[Records from a data collection]

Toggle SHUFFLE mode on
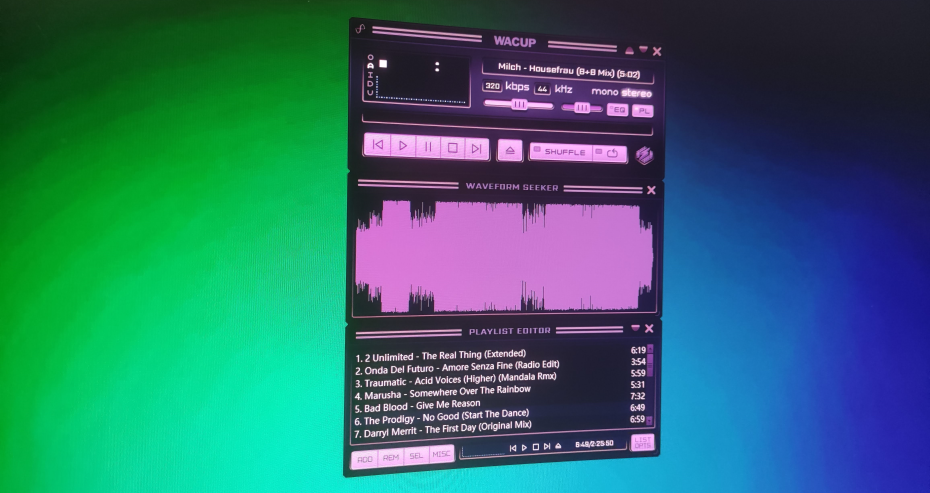The height and width of the screenshot is (493, 930). [x=560, y=152]
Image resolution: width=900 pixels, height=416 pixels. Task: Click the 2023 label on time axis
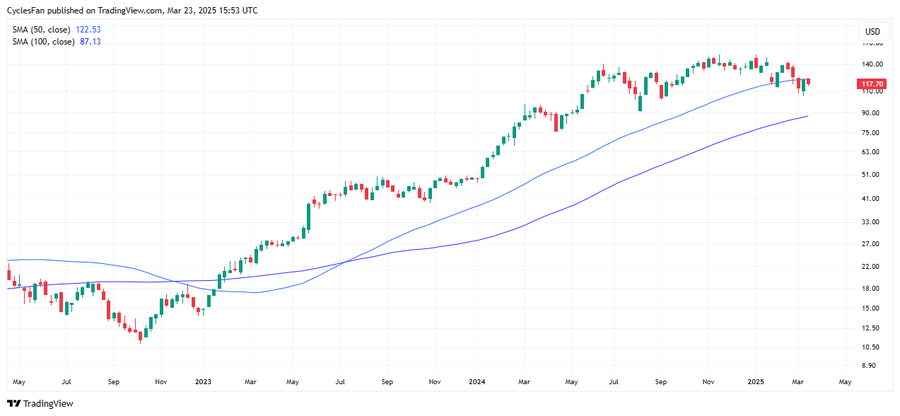203,382
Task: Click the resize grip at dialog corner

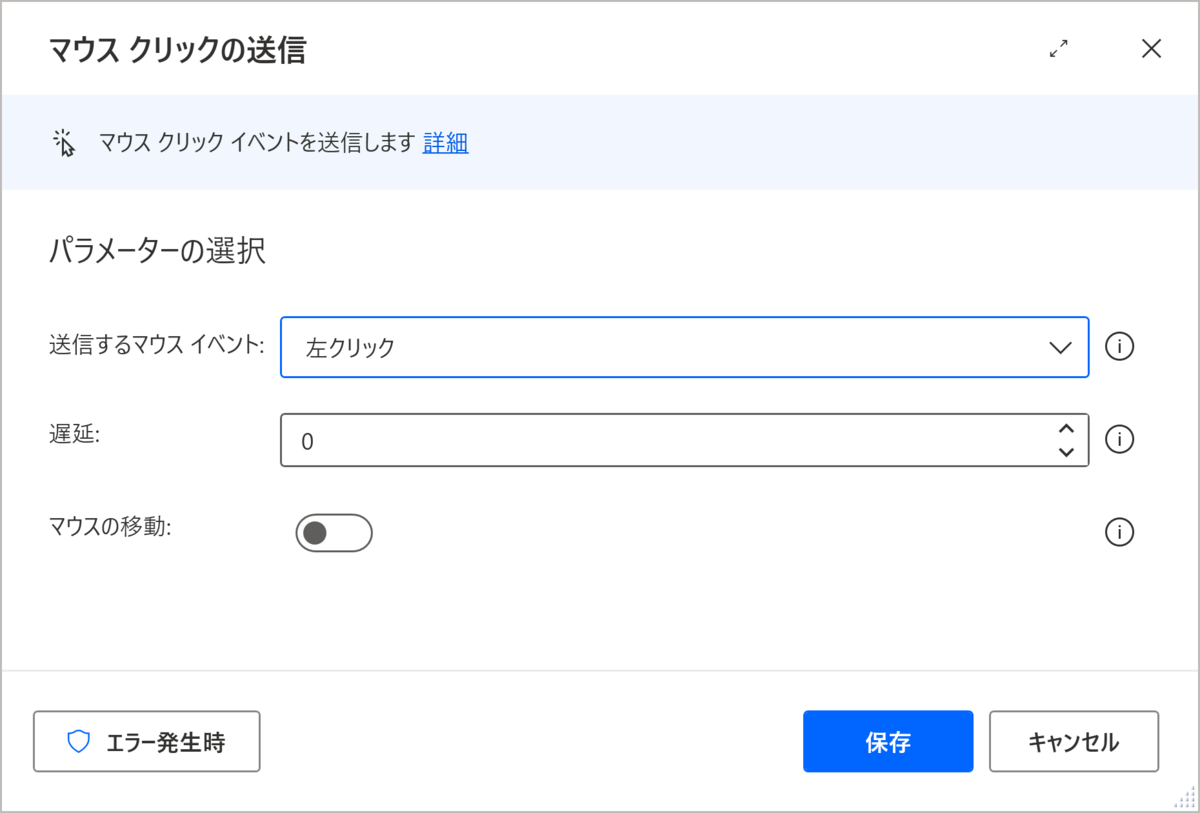Action: pos(1187,800)
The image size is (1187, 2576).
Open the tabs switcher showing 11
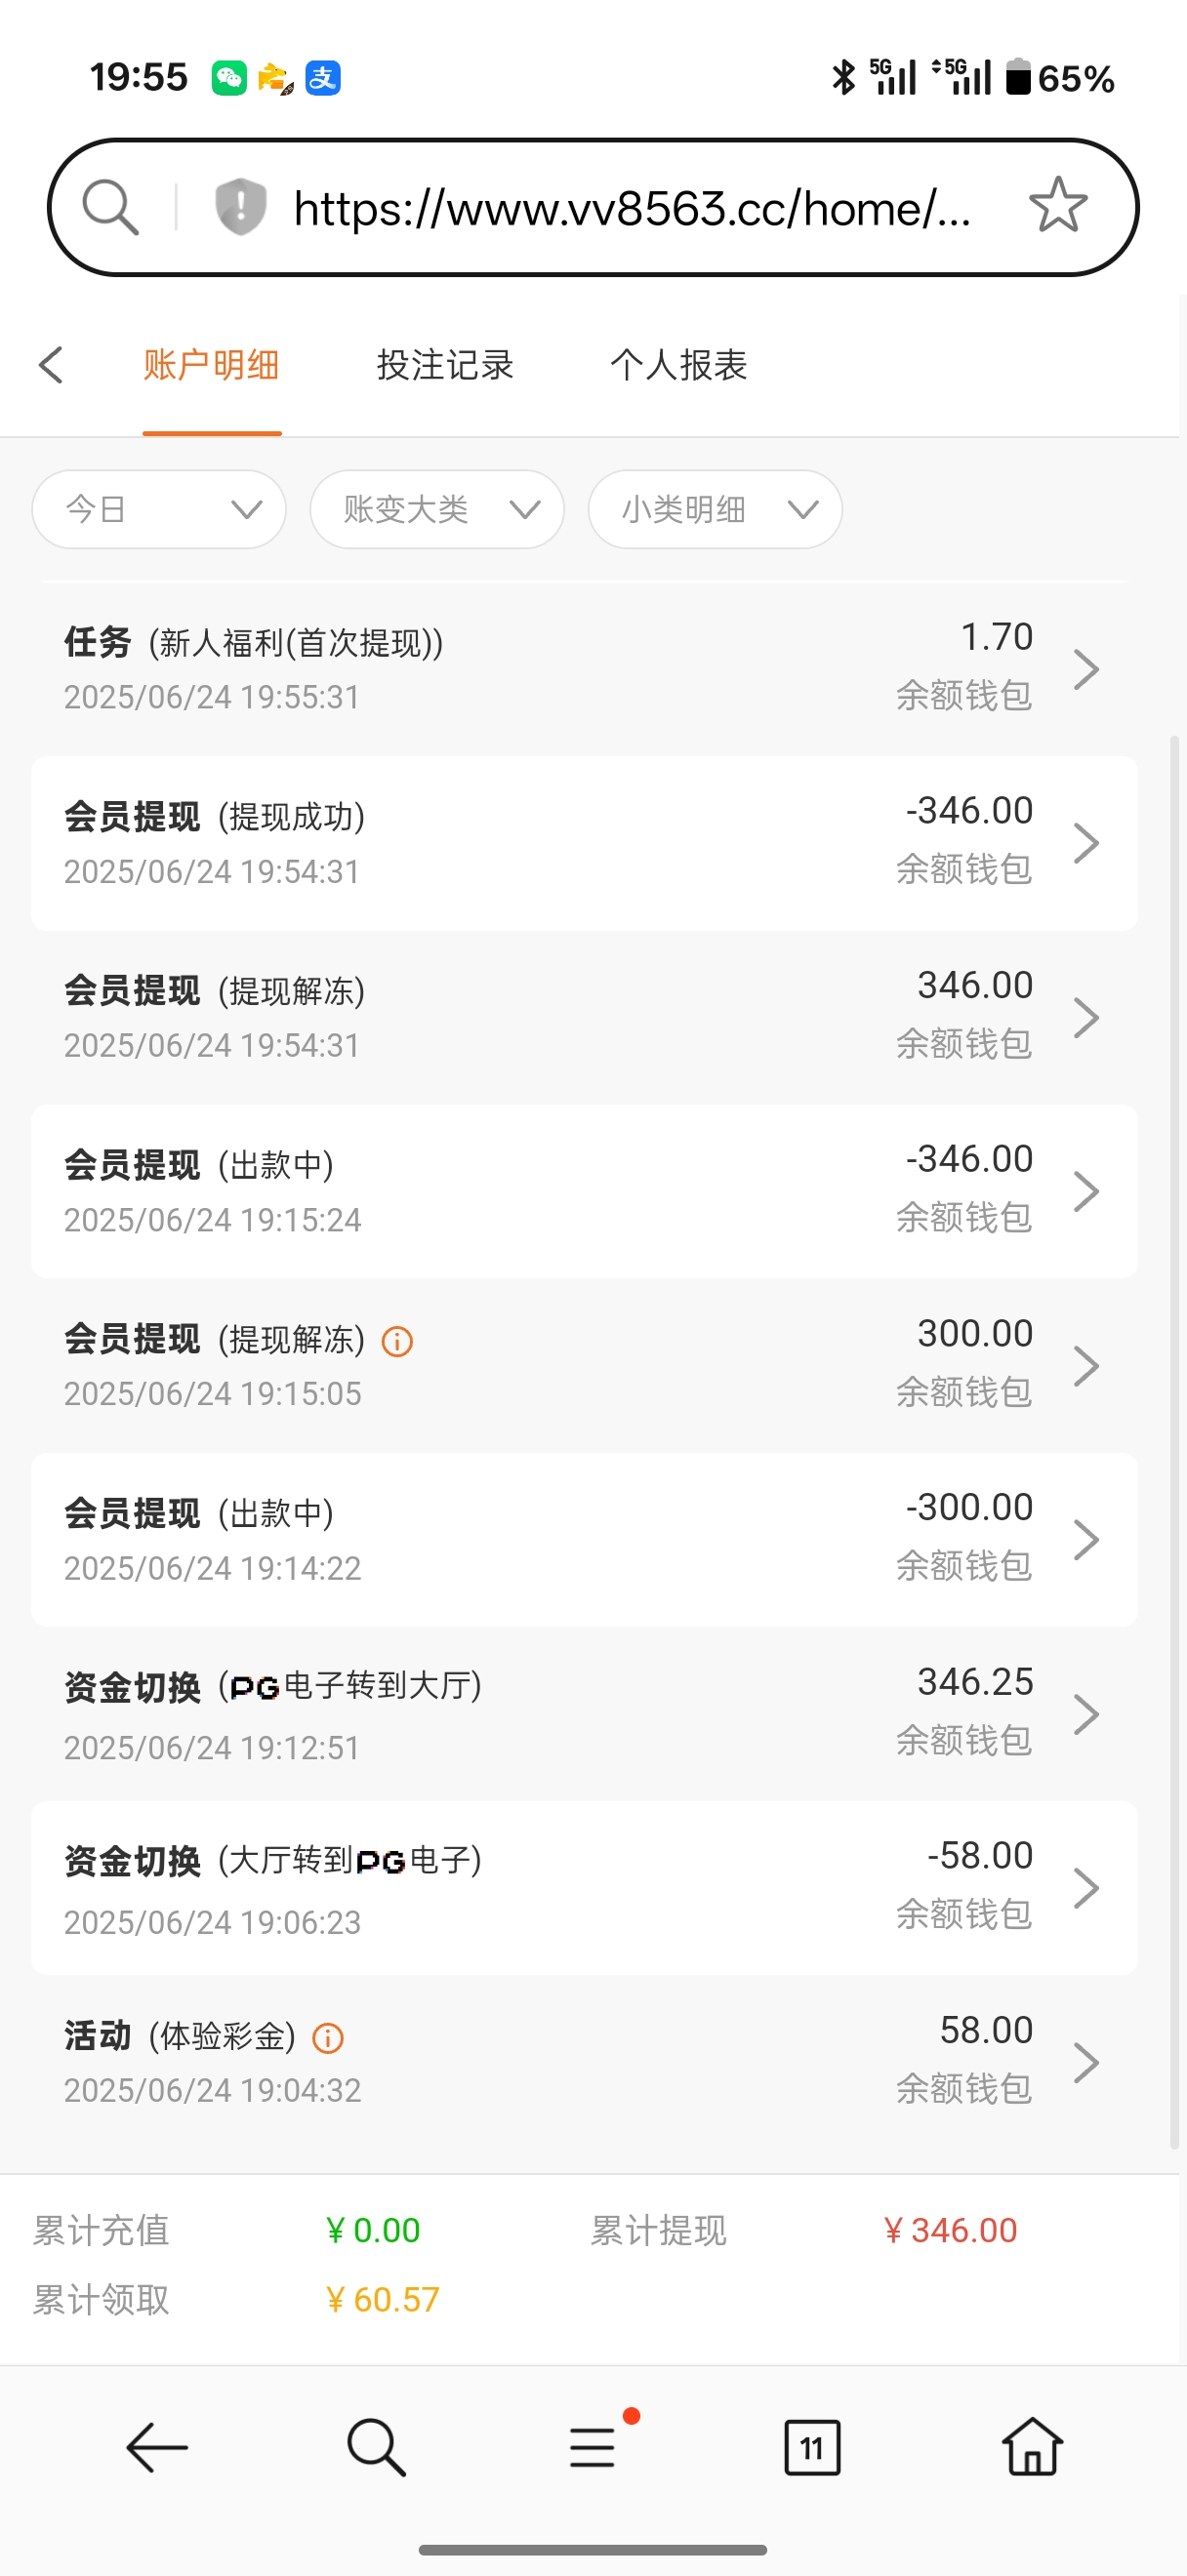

# What to do
Copy every line of the material above word for word, leaving out the pictures.

# Worked answer
Toggle SHUFFLE mode on
The height and width of the screenshot is (493, 930). [x=560, y=152]
Image resolution: width=900 pixels, height=416 pixels. Task: Click the 2023 label on time axis
203,382
Task: Click the resize grip at dialog corner

Action: pos(1187,800)
The image size is (1187, 2576).
Open the tabs switcher showing 11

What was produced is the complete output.